I’d argue that Apple’s mastery of brand experience is the key. That means not just producing great products — and, based on the announcement yesterday, it’s not about having the fastest, most powerful or or cheapest products, either.
It’s about wise consideration of every facet of the customer’s needs. When you buy an Apple product, the whole experience is different.
Going to an Apple store is a unique retail experience. Their staff are friendly, expert and bright.
The bag in which you take your product home is high quality and reusable. The box is beautifully designed. The packaging is space-age.
The manuals are absolutely minimal — the iPhone comes with a leaflet, not a book full of gobbledegook. And when you switch on for the first time, their products make you feel at ease. Unlike so many rivals, where different design groups within the company seem to have been barely on speaking terms, you’re pretty much good to go from the off.
No wonder Steve Jobs has a cult-like following. I was sold years ago, and (as you can tell), I’m what Apple detractors call a “fan boy”.
But you’d be crazy not to learn for your own business from what he’s done.

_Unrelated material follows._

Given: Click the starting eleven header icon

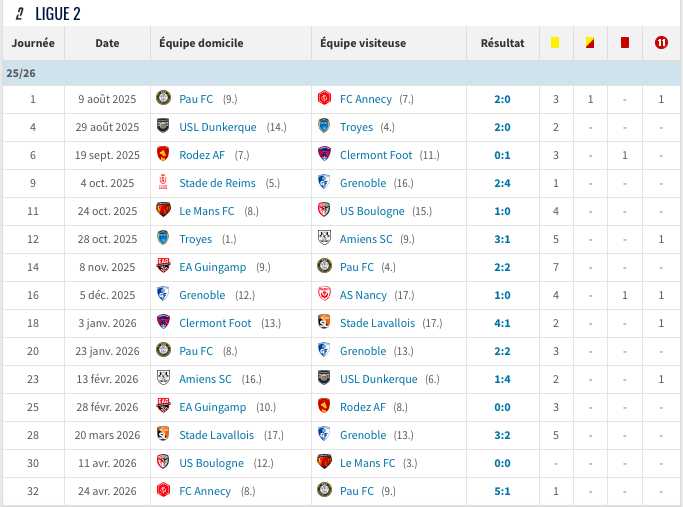Looking at the screenshot, I should click(x=661, y=43).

Consider the whole experience for your customers — if they love every aspect of what you do, they’ll more than happily overlook prices that are a little bit higher or specs that are a tiny bit lower.
But ignore any part of the brand experience, and the whole thing falls apart — as O2 is finding this morning as it fluffs an opportunity to ride this wave of fervour and instead attempts to gouge existing iPhone customers.